Polyvalent Elapid Antivenom is effective in neutralizing of the venoms of B. candidus and B. flaviceps and rather effective for B. fasciatus. In this last case, the monovalent B. fasciatus antivenom is also moderately effective.
|Species||Authority||Subsp.*||Common name||Geographic range|
|B. andamanensis||Biswas & Sanyal, 1978||0||South Andaman krait||India (Andaman Island)|
|B. bungaroides||(Cantor, 1839)||0||Northeastern hill krait||Myanmar, India (Assam, Cachar, Sikkim), Nepal, Vietnam|
|B. caeruleusT||(Schneider, 1801)||0||Common krait||Afghanistan, Pakistan, India (Bengal, Maharashtra, Karnataka), Sri Lanka, Bangladesh, Nepal|
|B. candidus||(Linnaeus, 1758)||0||Malayan krait, blue krait||Cambodia, Indonesia (Java, Sumatra, Bali, Sulawesi), Malaysia (Malaya), Singapore, Thailand, Vietnam|
|B. ceylonicus||Günther, 1864||1||Sri Lankan krait||Sri Lanka|
|B. fasciatus||(Schneider, 1801)||0||Banded krait||Bangladesh, Brunei, Myanmar, Cambodia, south China (incl.
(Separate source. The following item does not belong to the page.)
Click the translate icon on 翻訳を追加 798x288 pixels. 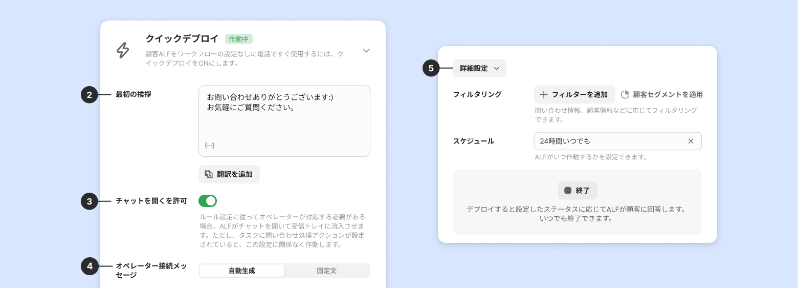[x=209, y=174]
Hong Kong, Hainan), north-east India, Eturnagaram[Warangal[Telangana]India], Bhutan, Nepal, Indonesia (Sumatra, Java, Borneo), Laos, Macau; Malaysia (Malaya and East Malaysia), Singapore, Thailand, Vietnam and Philippines|
|B. flaviceps||(Reinhardt, 1843)||1||Red-headed krait||South Thailand, South Myanmar, Cambodia, Vietnam, Malaysian Peninsula, Pulau Tioman, Indonesia (Bangka, Sumatra, Java, Billiton, Borneo)|
|B. lividus||Cantor, 1839||0||Lesser black krait||India, Bangladesh, Nepal|
|B. magnimaculatus||Wall and Evans, 1901||0||Burmese krait||Myanmar|
|B. multicinctus||Blyth, 1861||1||Many-banded krait||Taiwan, south China (Hong Kong, Hainan), Myanmar, Laos, northern Vietnam, Thailand and northern Philippines|
|B. niger||Wall, 1908||0||Greater black krait||India (Assam, Sikkim), Nepal, Bangladesh, Bhutan|
|B. persicus||Abtin, Nilson, Mobaraki, Hosseini & Dehgannejhad, 2014||0||None||Iran|
|B. sindanus||Boulenger, 1897||2||Sind krait||Southeast Pakistan, India|
|B. slowinskii||Kuch et al., 2005||0||Red River krait||Northern Vietnam|
*) Not including the nominate subspecies (typical form).
T) Type species
Kraits have a reputation as deadly snakes and have figured in fiction as such.
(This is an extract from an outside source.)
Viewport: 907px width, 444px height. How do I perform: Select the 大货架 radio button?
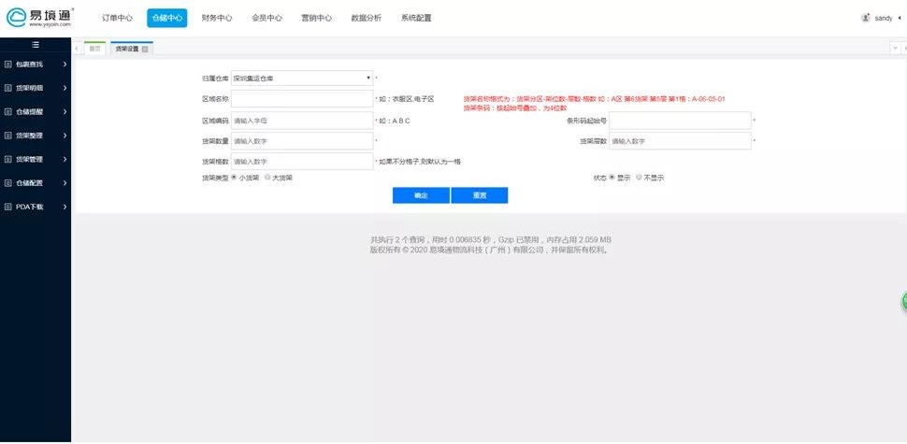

Rudyard Kipling used a small sand-colored krait (in the story named Karait) as one of the three main villains in his short story "Rikki-Tikki-Tavi" (the other two villains being a pair of black cobras). In another Kipling short story, "The Return of Imray", a servant arrested for murder cheats the rope by stepping on a "karait".
Roald Dahl uses the krait as a device in his short story "Poison". A version of "Poison" is shown in Alfred Hitchcock Presents (TV series) October 5, 1958 and remade in Tales of the Unexpected (TV series) March 29, 1980.
The deadly snake in the Sherlock Holmes story "The Adventure of the Speckled Band" may have been a krait, although it is described in that work as an "Indian swamp adder". (The Russell's viper has also been considered as a possible culprit.)
In James Patterson's The 8th Confession, kraits are the murder weapons used by a serial killer.
In Michael Crichton's "Micro", a Banded Krait appears in captivity and is used in an attempt to kill one of the main characters.